• **WHAT YOU SHOULD DO**: Copy out everything from "In the book, Guins" down to "pen and paper." in the passage on supporting Leeds United from afar.
┌─ TEXT EXCERPT
As part of his process for writing this book, Guins said he spent six months reading a lot of books about how to write.
“You’re not told or taught that as a scholar; you’re just expected to know how to do it,” he said. “I wanted to write for a broader audience, and I wanted to push myself to learn to write well. I wanted to write in a way that I hope people will find moving, and I hope they can kind of see their own practices in the examples I use regardless of what club they support.”
In the book, Guins tells various stories about what it is like to support Leeds from afar. For example, he talks about using his heel to write “Leeds United” in the sand at various beaches to illustrate the concept of leaving traces.
Many of his stories are from the pre-Internet days. He talks about going to pubs in Florida to watch matches on satellite feeds and having to work out league results with a pen and paper.
└─
┌─ COLLECTED DATA
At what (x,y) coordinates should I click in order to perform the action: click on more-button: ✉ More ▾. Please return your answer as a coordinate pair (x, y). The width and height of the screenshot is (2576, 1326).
└─
• **YOUR SOLUTION**:
In the book, Guins tells various stories about what it is like to support Leeds from afar. For example, he talks about using his heel to write “Leeds United” in the sand at various beaches to illustrate the concept of leaving traces.
Many of his stories are from the pre-Internet days. He talks about going to pubs in Florida to watch matches on satellite feeds and having to work out league results with a pen and paper.